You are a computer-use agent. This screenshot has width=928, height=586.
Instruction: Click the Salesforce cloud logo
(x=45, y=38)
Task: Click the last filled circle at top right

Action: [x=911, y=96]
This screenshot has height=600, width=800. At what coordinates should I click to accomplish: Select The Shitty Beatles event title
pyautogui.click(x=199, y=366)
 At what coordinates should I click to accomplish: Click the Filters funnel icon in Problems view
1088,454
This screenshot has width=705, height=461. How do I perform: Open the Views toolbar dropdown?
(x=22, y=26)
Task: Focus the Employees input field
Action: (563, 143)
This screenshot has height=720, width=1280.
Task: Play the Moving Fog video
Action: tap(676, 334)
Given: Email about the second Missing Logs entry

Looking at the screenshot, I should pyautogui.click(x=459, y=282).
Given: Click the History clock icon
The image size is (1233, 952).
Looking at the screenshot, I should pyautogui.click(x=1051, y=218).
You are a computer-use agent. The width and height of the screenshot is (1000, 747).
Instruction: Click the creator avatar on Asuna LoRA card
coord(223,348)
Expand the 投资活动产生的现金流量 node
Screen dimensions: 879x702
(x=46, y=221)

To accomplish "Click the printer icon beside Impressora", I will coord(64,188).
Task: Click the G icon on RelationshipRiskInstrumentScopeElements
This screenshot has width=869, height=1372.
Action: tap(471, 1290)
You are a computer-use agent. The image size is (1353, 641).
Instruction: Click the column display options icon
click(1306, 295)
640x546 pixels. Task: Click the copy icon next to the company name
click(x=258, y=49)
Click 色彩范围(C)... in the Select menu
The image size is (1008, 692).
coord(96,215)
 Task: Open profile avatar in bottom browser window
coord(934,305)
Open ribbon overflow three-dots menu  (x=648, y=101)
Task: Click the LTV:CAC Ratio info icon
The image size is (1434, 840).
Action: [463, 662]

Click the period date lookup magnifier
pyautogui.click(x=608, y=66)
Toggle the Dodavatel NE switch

— DESCRIPTION OF THE TASK —
The reply is to be an exact repeat of the records above.

— REPLY —
You are a computer-use agent. This screenshot has width=928, height=586.
Instruction: Click the Salesforce cloud logo
(x=45, y=38)
Task: Click the last filled circle at top right

Action: [x=911, y=96]
This screenshot has height=600, width=800. At what coordinates should I click to accomplish: Select The Shitty Beatles event title
pyautogui.click(x=199, y=366)
 At what coordinates should I click to accomplish: Click the Filters funnel icon in Problems view
1088,454
This screenshot has width=705, height=461. How do I perform: Open the Views toolbar dropdown?
(x=22, y=26)
Task: Focus the Employees input field
Action: (563, 143)
This screenshot has height=720, width=1280.
Task: Play the Moving Fog video
Action: tap(676, 334)
Given: Email about the second Missing Logs entry

Looking at the screenshot, I should pyautogui.click(x=459, y=282).
Given: Click the History clock icon
The image size is (1233, 952).
Looking at the screenshot, I should pyautogui.click(x=1051, y=218).
You are a computer-use agent. The width and height of the screenshot is (1000, 747).
Instruction: Click the creator avatar on Asuna LoRA card
coord(223,348)
Expand the 投资活动产生的现金流量 node
Screen dimensions: 879x702
(x=46, y=221)

To accomplish "Click the printer icon beside Impressora", I will coord(64,188).
Task: Click the G icon on RelationshipRiskInstrumentScopeElements
This screenshot has width=869, height=1372.
Action: tap(471, 1290)
You are a computer-use agent. The image size is (1353, 641).
Instruction: Click the column display options icon
click(1306, 295)
640x546 pixels. Task: Click the copy icon next to the company name
click(x=258, y=49)
Click 色彩范围(C)... in the Select menu
The image size is (1008, 692).
coord(96,215)
 Task: Open profile avatar in bottom browser window
coord(934,305)
Open ribbon overflow three-dots menu  (x=648, y=101)
Task: Click the LTV:CAC Ratio info icon
The image size is (1434, 840).
Action: [463, 662]

Click the period date lookup magnifier
pyautogui.click(x=608, y=66)
Toggle the Dodavatel NE switch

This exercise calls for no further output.